The lightly revised TAIPEI Act was passed with a unanimous vote of 415 to zero. The bill, which aims to discourage Taiwan's diplomatic allies from cutting ties with the island country due to pressure from Beijing, had also been unanimously approved by the U.S. House of Representatives Foreign Affairs Committee on Oct. 30.
During a meeting with American Institute in Taiwan (AIT) Chairman James Moriarty on Thursday (March 5), Tsai said that she was very grateful to friends in the U.S. Congress for helping Taiwan consolidate diplomatic relations, participate in international organizations, and enhance economic and trade relations between Taiwan and the U.S., reported Rti. She also thanked the U.S. State Department for issuing a statement condemning the International Civil Aviation Organization (ICAO) for blocking Twitter users who supported Taiwan's inclusion in the organization and for affirming Taiwan's expertise in cross-border public health issues.

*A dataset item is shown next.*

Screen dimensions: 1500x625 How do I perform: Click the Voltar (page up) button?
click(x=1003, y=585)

The president said that everyone should enjoy the right to health and freedom of speech. "These shared values are also the foundation of the firm partnership between Taiwan and the U.S.," the report cited Tsai as saying.

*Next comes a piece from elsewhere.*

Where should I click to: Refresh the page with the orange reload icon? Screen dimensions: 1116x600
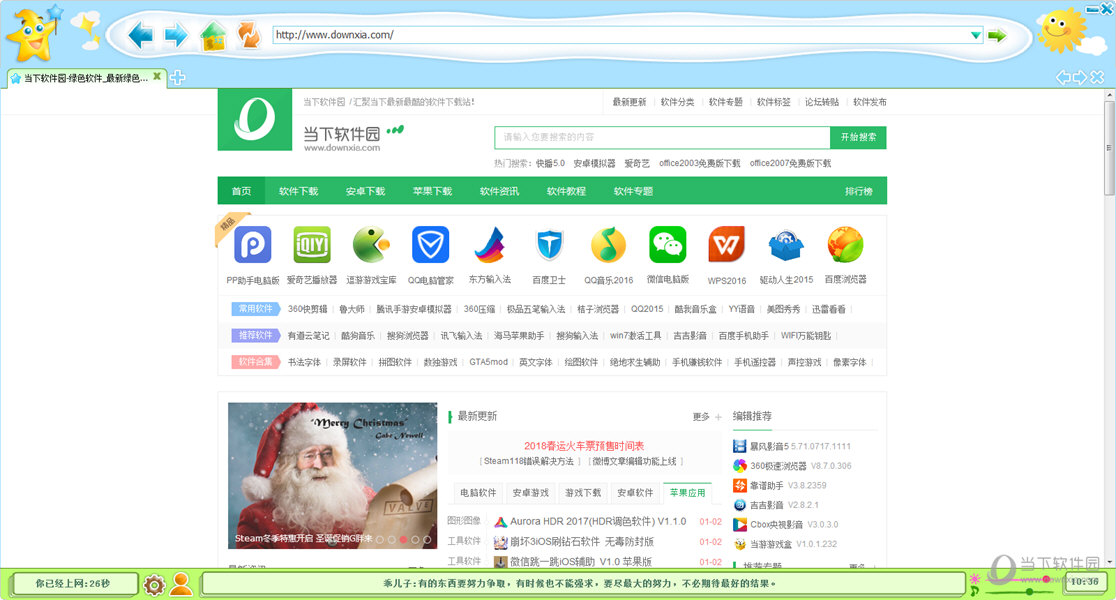(x=247, y=37)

Tsai said that in the future, Taiwan will continue to work closely with the U.S. and other like-minded countries in the region to jointly contribute to the peaceful and stable development of the Indo-Pacific region. The president said that Taiwan and the U.S. are not only bilateral partners, but also global partners.
"On the whole, we thank the Trump administration for its continued arms sales to Taiwan," said Tsai, according to the report. She then indicated that the country would be a strong ally of the U.S. in the region: "Taiwan will also continue to defend itself and promote national defense as a solid democratic ally in the Indo-Pacific region. "
The president also said that she expects Taiwan and the United States to sign bilateral trade agreements to strengthen economic and trade exchanges and promote economic growth. This is likely referring to an amendment originally added to the Senate version by Gardner and now included in the House version which requires the U.S. to initiate bilateral trade negotiations with Taiwan with the goal of signing a free trade agreement (FTA) that is mutually beneficial, protects U.S. workers, and benefits U.S. exporters.